That's the point. They are not equivalent, they represent different things, and Either is a better fit for the actual code even in Go most of the time. Go shouldn't force people to use (T, error) when Either[T, error] is the correct choice.

But that's twice now you've resorted to ad-hominem attacks instead of responding to the content, so I'll take your implicit admission that you have no rebuttals.

1 comments

> That's the point. They are not equivalent, they represent different things

Good. I'm glad you came back to the first comment in the thread. I am not sure why it took you so long, but I respect that you got there eventually.

> I'll take your implicit admission that you have no rebuttals.

Naturally. You finally realized what I said is true, and we've talked about nothing else. What could there possibly be to rebut? You have clearly not thought this through.

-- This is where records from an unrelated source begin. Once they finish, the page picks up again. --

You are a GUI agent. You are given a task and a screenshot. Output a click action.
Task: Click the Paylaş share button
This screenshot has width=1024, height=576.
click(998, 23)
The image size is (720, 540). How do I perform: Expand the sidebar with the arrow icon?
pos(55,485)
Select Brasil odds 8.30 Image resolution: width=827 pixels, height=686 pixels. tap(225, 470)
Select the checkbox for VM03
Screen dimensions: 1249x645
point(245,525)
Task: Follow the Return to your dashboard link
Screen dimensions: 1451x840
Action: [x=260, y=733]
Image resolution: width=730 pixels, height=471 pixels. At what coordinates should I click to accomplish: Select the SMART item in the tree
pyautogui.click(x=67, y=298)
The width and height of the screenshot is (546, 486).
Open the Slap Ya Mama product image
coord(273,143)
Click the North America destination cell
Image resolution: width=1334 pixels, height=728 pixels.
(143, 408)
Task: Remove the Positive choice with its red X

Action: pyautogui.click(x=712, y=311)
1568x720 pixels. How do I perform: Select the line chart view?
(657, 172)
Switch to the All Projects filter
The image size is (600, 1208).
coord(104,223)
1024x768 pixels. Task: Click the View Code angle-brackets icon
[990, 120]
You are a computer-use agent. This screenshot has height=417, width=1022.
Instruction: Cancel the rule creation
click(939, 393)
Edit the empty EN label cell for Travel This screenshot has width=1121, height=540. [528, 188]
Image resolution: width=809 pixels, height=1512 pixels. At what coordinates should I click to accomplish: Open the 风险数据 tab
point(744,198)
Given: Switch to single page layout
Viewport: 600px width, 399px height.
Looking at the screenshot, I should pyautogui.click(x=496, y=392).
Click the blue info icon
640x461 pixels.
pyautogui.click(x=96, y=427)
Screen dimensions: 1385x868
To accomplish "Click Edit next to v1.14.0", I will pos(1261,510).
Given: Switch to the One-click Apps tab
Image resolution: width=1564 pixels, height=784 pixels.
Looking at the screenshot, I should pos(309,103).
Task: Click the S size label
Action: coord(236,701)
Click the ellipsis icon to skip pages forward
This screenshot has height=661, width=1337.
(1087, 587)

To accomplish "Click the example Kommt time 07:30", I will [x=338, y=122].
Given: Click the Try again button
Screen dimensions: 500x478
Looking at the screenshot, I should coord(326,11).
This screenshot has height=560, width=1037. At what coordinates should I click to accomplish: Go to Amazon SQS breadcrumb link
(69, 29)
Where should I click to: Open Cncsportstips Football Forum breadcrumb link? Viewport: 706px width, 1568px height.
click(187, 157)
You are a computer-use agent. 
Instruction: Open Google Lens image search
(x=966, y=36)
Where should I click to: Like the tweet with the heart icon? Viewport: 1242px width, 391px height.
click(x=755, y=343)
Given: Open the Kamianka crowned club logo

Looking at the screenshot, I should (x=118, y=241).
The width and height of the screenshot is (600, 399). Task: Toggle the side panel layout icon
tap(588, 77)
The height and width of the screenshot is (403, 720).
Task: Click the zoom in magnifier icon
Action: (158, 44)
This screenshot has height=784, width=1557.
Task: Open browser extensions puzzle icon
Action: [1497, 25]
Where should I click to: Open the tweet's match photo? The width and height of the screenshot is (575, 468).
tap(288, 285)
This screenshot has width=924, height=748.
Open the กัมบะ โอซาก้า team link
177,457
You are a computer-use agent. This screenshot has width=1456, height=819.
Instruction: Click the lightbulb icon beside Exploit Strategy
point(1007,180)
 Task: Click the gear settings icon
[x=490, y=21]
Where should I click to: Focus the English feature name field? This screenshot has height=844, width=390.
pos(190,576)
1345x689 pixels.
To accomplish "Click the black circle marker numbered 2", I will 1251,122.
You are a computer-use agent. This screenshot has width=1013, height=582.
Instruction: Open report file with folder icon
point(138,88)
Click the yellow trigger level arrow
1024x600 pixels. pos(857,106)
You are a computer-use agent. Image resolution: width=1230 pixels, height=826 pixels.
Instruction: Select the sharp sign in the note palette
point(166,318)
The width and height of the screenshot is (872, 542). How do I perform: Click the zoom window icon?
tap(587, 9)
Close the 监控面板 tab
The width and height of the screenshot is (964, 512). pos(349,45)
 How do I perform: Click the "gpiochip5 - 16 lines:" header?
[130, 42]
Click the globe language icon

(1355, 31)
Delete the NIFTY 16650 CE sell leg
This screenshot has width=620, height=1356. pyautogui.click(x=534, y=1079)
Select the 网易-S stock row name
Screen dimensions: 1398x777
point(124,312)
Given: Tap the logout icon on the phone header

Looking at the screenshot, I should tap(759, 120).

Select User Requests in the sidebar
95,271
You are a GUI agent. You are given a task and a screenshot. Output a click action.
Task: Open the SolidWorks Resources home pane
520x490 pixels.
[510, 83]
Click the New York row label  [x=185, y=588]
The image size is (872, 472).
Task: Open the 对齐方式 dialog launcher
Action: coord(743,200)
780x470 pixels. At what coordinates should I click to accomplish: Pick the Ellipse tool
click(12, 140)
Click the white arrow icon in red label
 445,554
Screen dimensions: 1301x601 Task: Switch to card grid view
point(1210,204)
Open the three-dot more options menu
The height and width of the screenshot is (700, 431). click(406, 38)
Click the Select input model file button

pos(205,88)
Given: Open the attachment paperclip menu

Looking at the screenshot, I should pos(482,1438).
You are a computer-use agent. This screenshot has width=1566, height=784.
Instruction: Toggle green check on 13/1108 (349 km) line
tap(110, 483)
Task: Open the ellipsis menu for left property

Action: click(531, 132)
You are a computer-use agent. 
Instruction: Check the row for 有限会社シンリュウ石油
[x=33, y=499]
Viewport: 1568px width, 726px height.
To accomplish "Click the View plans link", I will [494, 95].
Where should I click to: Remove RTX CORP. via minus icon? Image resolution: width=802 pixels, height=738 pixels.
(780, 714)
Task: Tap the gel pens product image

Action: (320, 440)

I recommend you read your own posts sometimes. Your claim of "in Go values must always be useful" was rebutted multiple times. That you're trying to move the goalposts to something neither of us was arguing speaks loudly. You also dance dishonestly around the actual point I made in that last post. Again, I'd recommend following your advice about reading a thread before responding to it.
> Your claim of "in Go values must always be useful"

I said no such thing. I said idiomatic Go indicates that you must always make values useful. This is an onus placed on the programmer, not something guaranteed by the language. However, since the Either monad here was said to be introduced to wrap idiomatic Go code, not whatever haphazardly written Go code you happened to find in a SourceForge repository, that is of relevance.

> was rebutted multiple times

Cool. I must not have read it. There was a lot of weird shit in there that had nothing to do with anything. I'm not sure how that would even find relevance to the discussion taking place. I get that first year computer science programs are starting up and you're excited to share what you learned in your first week, but I really don't care. You are not going to tell me anything I haven't heard many times before.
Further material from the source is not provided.